## Required action
Your output should be the listing itself, repeated exactly.

## Source data
•••••

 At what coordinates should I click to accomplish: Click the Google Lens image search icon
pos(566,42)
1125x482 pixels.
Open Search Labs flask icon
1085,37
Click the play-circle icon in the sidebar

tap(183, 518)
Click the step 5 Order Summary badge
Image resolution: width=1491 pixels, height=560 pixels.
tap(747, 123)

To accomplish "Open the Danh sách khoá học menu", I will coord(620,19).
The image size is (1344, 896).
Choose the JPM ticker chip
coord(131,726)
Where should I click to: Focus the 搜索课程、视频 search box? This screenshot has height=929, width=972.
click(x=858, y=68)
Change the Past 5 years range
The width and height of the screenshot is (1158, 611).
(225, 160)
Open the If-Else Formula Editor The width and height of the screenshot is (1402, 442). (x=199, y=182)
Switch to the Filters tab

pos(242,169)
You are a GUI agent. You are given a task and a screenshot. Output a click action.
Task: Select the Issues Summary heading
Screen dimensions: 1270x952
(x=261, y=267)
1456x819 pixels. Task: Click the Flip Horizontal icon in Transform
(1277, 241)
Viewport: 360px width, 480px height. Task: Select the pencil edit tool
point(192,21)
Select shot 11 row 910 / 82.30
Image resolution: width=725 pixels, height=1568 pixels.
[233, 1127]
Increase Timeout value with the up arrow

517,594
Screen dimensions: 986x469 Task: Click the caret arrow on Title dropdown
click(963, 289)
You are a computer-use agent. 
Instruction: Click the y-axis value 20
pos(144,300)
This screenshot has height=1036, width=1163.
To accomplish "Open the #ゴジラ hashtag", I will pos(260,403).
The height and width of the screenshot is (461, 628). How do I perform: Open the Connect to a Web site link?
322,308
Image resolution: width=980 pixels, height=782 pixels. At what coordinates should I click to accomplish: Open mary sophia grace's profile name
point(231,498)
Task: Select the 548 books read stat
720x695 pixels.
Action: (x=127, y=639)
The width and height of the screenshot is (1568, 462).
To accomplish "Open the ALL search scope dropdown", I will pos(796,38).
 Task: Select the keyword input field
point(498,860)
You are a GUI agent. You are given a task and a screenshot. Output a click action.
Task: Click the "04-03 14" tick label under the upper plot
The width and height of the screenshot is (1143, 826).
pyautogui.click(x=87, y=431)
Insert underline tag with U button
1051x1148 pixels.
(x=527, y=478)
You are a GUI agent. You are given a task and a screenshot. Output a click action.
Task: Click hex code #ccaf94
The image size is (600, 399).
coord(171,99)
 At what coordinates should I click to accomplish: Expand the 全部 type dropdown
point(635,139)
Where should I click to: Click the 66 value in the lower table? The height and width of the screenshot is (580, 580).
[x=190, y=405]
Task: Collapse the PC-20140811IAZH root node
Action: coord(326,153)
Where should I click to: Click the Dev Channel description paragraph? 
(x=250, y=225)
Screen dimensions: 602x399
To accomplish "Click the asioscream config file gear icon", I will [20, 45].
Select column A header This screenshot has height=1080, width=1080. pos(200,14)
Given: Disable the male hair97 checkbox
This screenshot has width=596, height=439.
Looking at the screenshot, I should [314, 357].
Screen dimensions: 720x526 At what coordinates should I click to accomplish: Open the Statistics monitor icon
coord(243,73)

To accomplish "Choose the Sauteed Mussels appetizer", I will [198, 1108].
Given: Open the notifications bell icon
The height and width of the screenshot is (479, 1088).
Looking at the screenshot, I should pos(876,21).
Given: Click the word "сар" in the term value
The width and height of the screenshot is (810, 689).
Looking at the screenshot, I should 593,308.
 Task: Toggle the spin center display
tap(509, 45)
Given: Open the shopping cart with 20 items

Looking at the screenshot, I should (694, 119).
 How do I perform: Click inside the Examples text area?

•••••

## Output of the task
 At what coordinates should I click to accomplish: Click the Google Lens image search icon
pos(566,42)
1125x482 pixels.
Open Search Labs flask icon
1085,37
Click the play-circle icon in the sidebar

tap(183, 518)
Click the step 5 Order Summary badge
Image resolution: width=1491 pixels, height=560 pixels.
tap(747, 123)

To accomplish "Open the Danh sách khoá học menu", I will coord(620,19).
The image size is (1344, 896).
Choose the JPM ticker chip
coord(131,726)
Where should I click to: Focus the 搜索课程、视频 search box? This screenshot has height=929, width=972.
click(x=858, y=68)
Change the Past 5 years range
The width and height of the screenshot is (1158, 611).
(225, 160)
Open the If-Else Formula Editor The width and height of the screenshot is (1402, 442). (x=199, y=182)
Switch to the Filters tab

pos(242,169)
You are a GUI agent. You are given a task and a screenshot. Output a click action.
Task: Select the Issues Summary heading
Screen dimensions: 1270x952
(x=261, y=267)
1456x819 pixels. Task: Click the Flip Horizontal icon in Transform
(1277, 241)
Viewport: 360px width, 480px height. Task: Select the pencil edit tool
point(192,21)
Select shot 11 row 910 / 82.30
Image resolution: width=725 pixels, height=1568 pixels.
[233, 1127]
Increase Timeout value with the up arrow

517,594
Screen dimensions: 986x469 Task: Click the caret arrow on Title dropdown
click(963, 289)
You are a computer-use agent. 
Instruction: Click the y-axis value 20
pos(144,300)
This screenshot has height=1036, width=1163.
To accomplish "Open the #ゴジラ hashtag", I will pos(260,403).
The height and width of the screenshot is (461, 628). How do I perform: Open the Connect to a Web site link?
322,308
Image resolution: width=980 pixels, height=782 pixels. At what coordinates should I click to accomplish: Open mary sophia grace's profile name
point(231,498)
Task: Select the 548 books read stat
720x695 pixels.
Action: (x=127, y=639)
The width and height of the screenshot is (1568, 462).
To accomplish "Open the ALL search scope dropdown", I will pos(796,38).
 Task: Select the keyword input field
point(498,860)
You are a GUI agent. You are given a task and a screenshot. Output a click action.
Task: Click the "04-03 14" tick label under the upper plot
The width and height of the screenshot is (1143, 826).
pyautogui.click(x=87, y=431)
Insert underline tag with U button
1051x1148 pixels.
(x=527, y=478)
You are a GUI agent. You are given a task and a screenshot. Output a click action.
Task: Click hex code #ccaf94
The image size is (600, 399).
coord(171,99)
 At what coordinates should I click to accomplish: Expand the 全部 type dropdown
point(635,139)
Where should I click to: Click the 66 value in the lower table? The height and width of the screenshot is (580, 580).
[x=190, y=405]
Task: Collapse the PC-20140811IAZH root node
Action: coord(326,153)
Where should I click to: Click the Dev Channel description paragraph? 
(x=250, y=225)
Screen dimensions: 602x399
To accomplish "Click the asioscream config file gear icon", I will [20, 45].
Select column A header This screenshot has height=1080, width=1080. pos(200,14)
Given: Disable the male hair97 checkbox
This screenshot has width=596, height=439.
Looking at the screenshot, I should [314, 357].
Screen dimensions: 720x526 At what coordinates should I click to accomplish: Open the Statistics monitor icon
coord(243,73)

To accomplish "Choose the Sauteed Mussels appetizer", I will [198, 1108].
Given: Open the notifications bell icon
The height and width of the screenshot is (479, 1088).
Looking at the screenshot, I should pos(876,21).
Given: Click the word "сар" in the term value
The width and height of the screenshot is (810, 689).
Looking at the screenshot, I should 593,308.
 Task: Toggle the spin center display
tap(509, 45)
Given: Open the shopping cart with 20 items

Looking at the screenshot, I should (694, 119).
 How do I perform: Click inside the Examples text area?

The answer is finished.